● **Tasks and exercises**
a - In the coastal adaptation project description, which four Northeast regions are the final case study communities to be selected from?
b - Extend the coastal adaptation project description by writing the objectives that follow the first one.

● **Page excerpt**
Robert Johnston Clark University Principal Investigator
Klaus Moeltner Virginia Polytechnic Institute and State University Co-Principal Investigator
Christine Blinn Virginia Polytechnic Institute and State University Co-Principal Investigator
Christine Feurt Wells National Estuarine Research Reserve Co-Principal Investigator

Students Involved:

Benedict Holland Clark University
Objectives: 

The project will combine coastal hazards, property value and other data with economic models to answer three questions central to Northeast coastal adaptation: (1) How do property values and tax bases in Northeast communities respond to coastal hazards, and do these responses create incentives to build/rebuild in risk-prone areas or undertake private adaptations? (2) How do property values and tax bases respond to adaptation actions undertaken by states, municipalities or homeowners/developers? (3) What do results imply for future scenarios of property values and tax bases in Northeast communities, under alternative SLR and hazard projections? The project will be implemented in coordination with partners and communities involved in Northeast coastal adaptation including the Wells National Estuarine Research Reserve (NERR), Great Bay NERR, Waquoit Bay NERR, and Nature Conservancy in Connecticut. Specific objectives are:

1. To select final case study communities in four Northeast regions (coastal Maine, N.H., Mass. and Conn.) in coordination with project partners and community officials, and to engage these communities/partners throughout the project.

● **Data block**
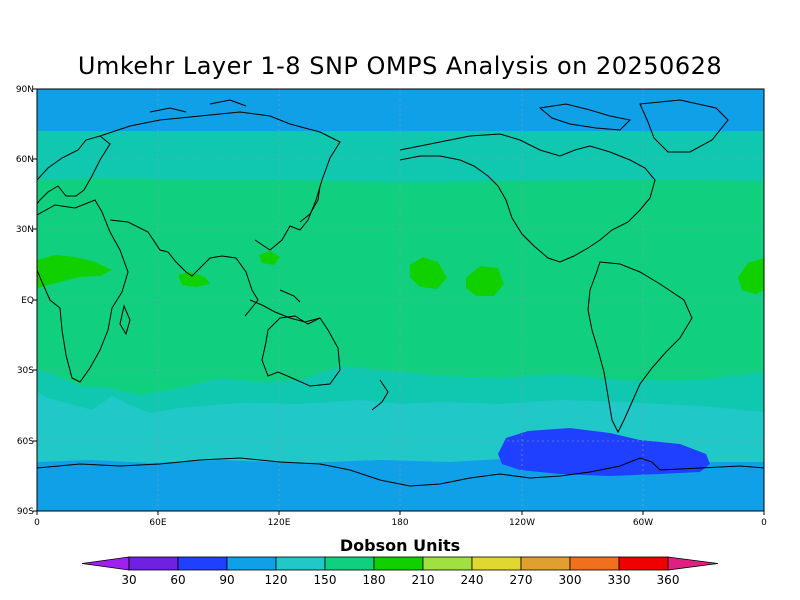 This screenshot has width=800, height=600. What do you see at coordinates (178, 580) in the screenshot?
I see `colorbar-tick-label: 60` at bounding box center [178, 580].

● **Responses for each task**
a - Coastal Maine, N.H., Mass. and Conn.

b -
2. To create geocoded datasets for each community on (a) property values and tax base, (b) parcel and structure attributes, (c) parcel-level coastal hazards and vulnerability, (d) relevant public and private adaptations, (e) other mitigating factors and determinants of property values (e.g., land use and land cover, neighborhood characteristics).

3. To adapt the theory and econometrics of property-matching models for robust estimation of property value and tax base responses to coastal hazards, public/private adaptations, and other mitigating factors in case study communities.

4. To estimate models that characterize the impact of hazard vulnerability and public/private adaptations on property values and tax base. Evaluate implications for the effect of coastal hazards and adaptations on property values and tax base, incentives facing developers and homeowners/buyers, and community resilience.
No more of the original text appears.